Das Leben ist viel zu schön als deine Zeit damit zu vergeuden darüber nachzugrübeln, warum er sich nicht meldet. Es kann 1.000 Gründe dafür geben und wahrscheinlich ist der Grund, den du für wahr hältst gar nicht der Grund, warum sich die andere Person derzeit nicht bei dir meldet.

TIPP #3: ALLES PASSIERT FÜR DICH — WAS SAGT DIR DIESE SITUATION?

Okay, auch wenn du dir diese Situation anders wünschst, es gibt immer die Möglichkeit, eine neue Perspektive einzunehmen. Hinterfrage dich: „Er meldet sich nicht. Was geschieht hier eigentlich dadurch für mich? Wie kann ich aus dieser Situation lernen?“ So führt der Bogen wieder zurück zu dir. Vielleicht passiert hier grade etwas Wunderbares. Du bekommst nicht immer das, was du willst, aber immer das, was du benötigst, um (über dich und deine nicht mehr benötigten Muster hinaus) zu wachsen.

Wenn du dich einmal dazu entschließt, bei dir zu hinzusehen, wenn er sich nicht mehr meldet und anders als in deiner gewohnten Art und Weise auf eine Situation zu reagieren, wirst du es auch sehen können.
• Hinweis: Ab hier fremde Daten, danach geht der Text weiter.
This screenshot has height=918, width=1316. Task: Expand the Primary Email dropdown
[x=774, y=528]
Du könntest einfach mal fragen, warum dich diese Situation z.B. so verunsichert und ob die Gründe dafür wirklich, wirklich wahr sind oder nicht. Vielleicht sind es nur wieder alte Geister sind, die du nun endlich zur Ruhe legen kannst. Du könntest voller Zuversicht sein, dass alles gut ist.
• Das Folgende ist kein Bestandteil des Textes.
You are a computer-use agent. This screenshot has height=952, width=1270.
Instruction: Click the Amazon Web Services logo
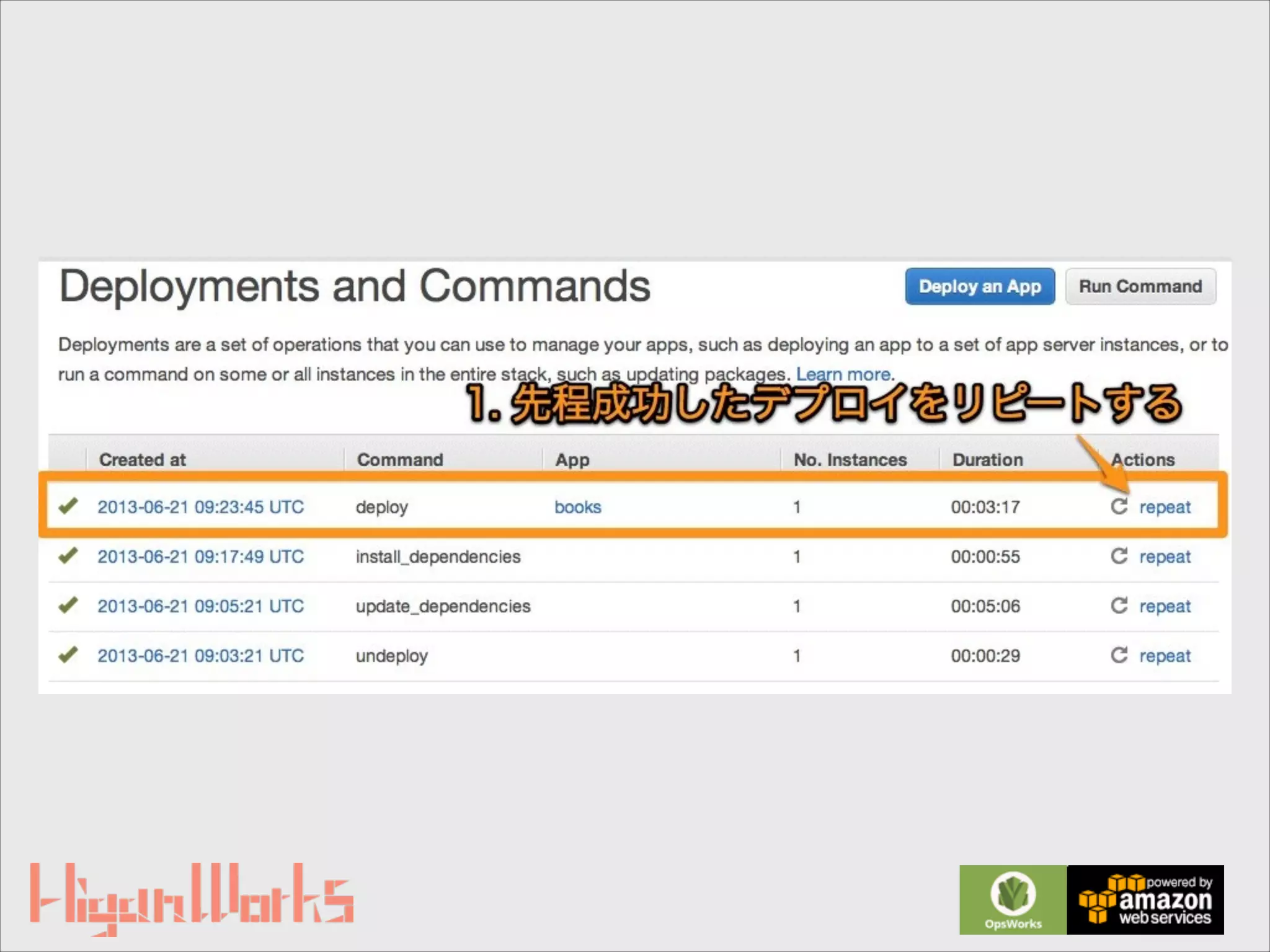tap(1145, 899)
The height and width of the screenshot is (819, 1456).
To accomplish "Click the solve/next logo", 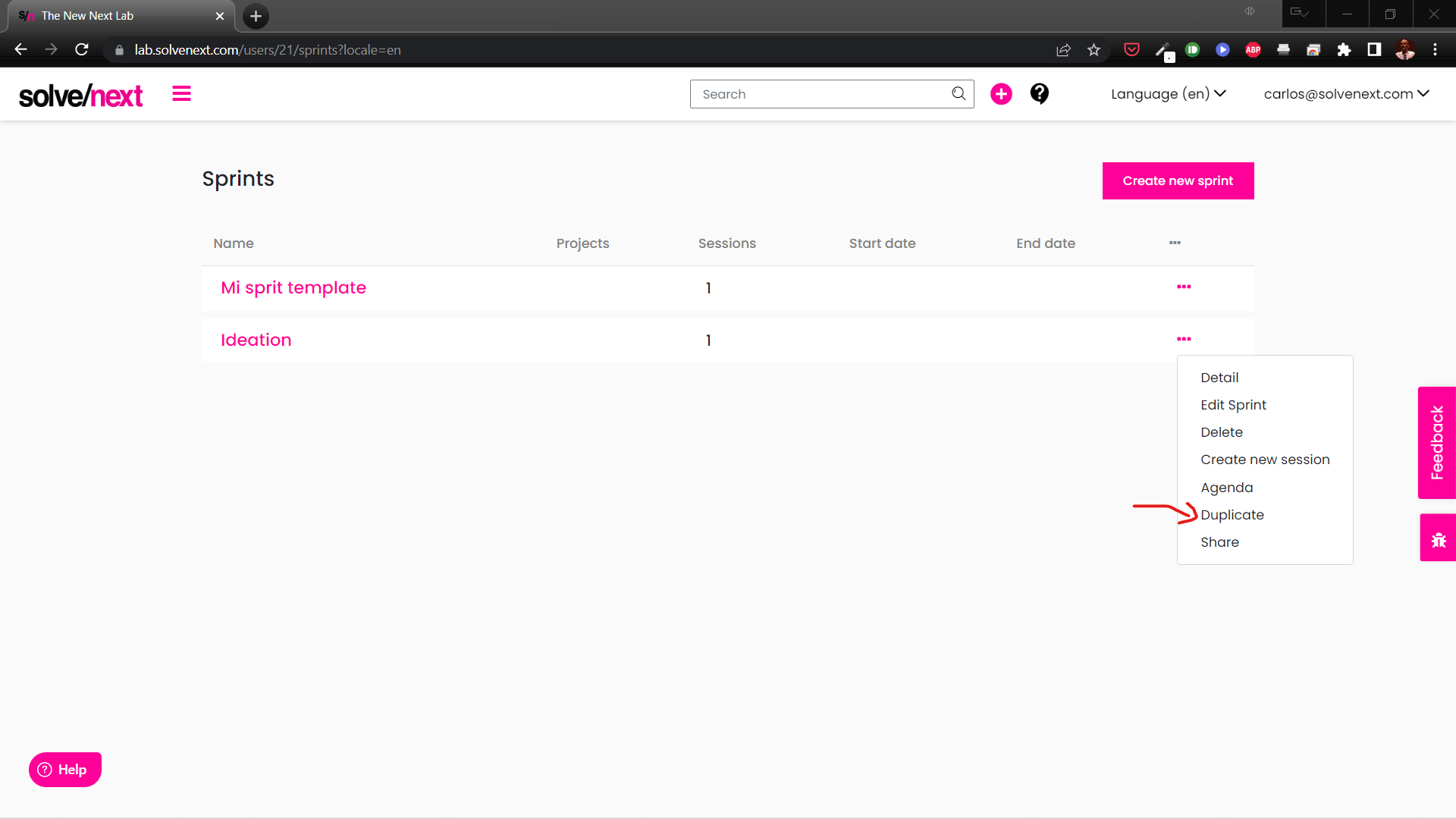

Meist geht es in solchen Situationen vor allem auch um deine Selbstliebe. Wenn du dich selbst liebst, dann hast du immer auch die Zuversicht, dass alles gut ist und dass diese Ablehnung zu deinem Schutz passiert. Du könntest mit dem Bewusstsein, dass auch diese Situation vergehen wird wieder alles in eine andere Relation setzen.
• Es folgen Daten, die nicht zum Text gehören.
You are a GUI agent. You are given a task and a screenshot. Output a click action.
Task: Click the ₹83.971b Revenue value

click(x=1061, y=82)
If the train does not stop at your station…

Letztendlich kannst du nichts erzwingen. Marianne Williamson sagt immer: „If the train does not stop at your station, it is not your train.“ Wenn die Person also nicht für dich bestimmt ist und er sich nicht meldet, dann sei es halt so. Segne ihn/sie und lass’ sie ziehen. Vielleicht wartet um die Ecke schon eine andere Person, die du aber nicht siehst, weil du so abgelenkt bist und etwas erzwingen willst. Übe dich einfach im Akzeptieren der Situation und öffne die Augen für die vielen anderen Dinge in deinem Leben, die immer noch schön sind.

Wenn du dich selbst wirklich liebst, dann verunsichern dich solche Situationen nicht.

Im Gegenteil, du praktizierst die Gewissheit, dass das Universum schon weiß, was es tut und etwas anderes für dich parat hat, wenn du nur deine Stärke zurücknimmst und Vertrauen hast, dass alles zu deinem Besten passiert. Noch einmal: Chill! Es gibt keinen Grund, jemandem hinterher zu laufen. Außer du glaubst, das Universum besteht aus Mangel und nicht aus Überfluss. Liebe dich selbst so sehr, dass du nicht jemand anderen benötigst, um dich gut zu fühlen.

Die richtige Person kommt zum richtigen Zeitpunkt. Vertraue einfach.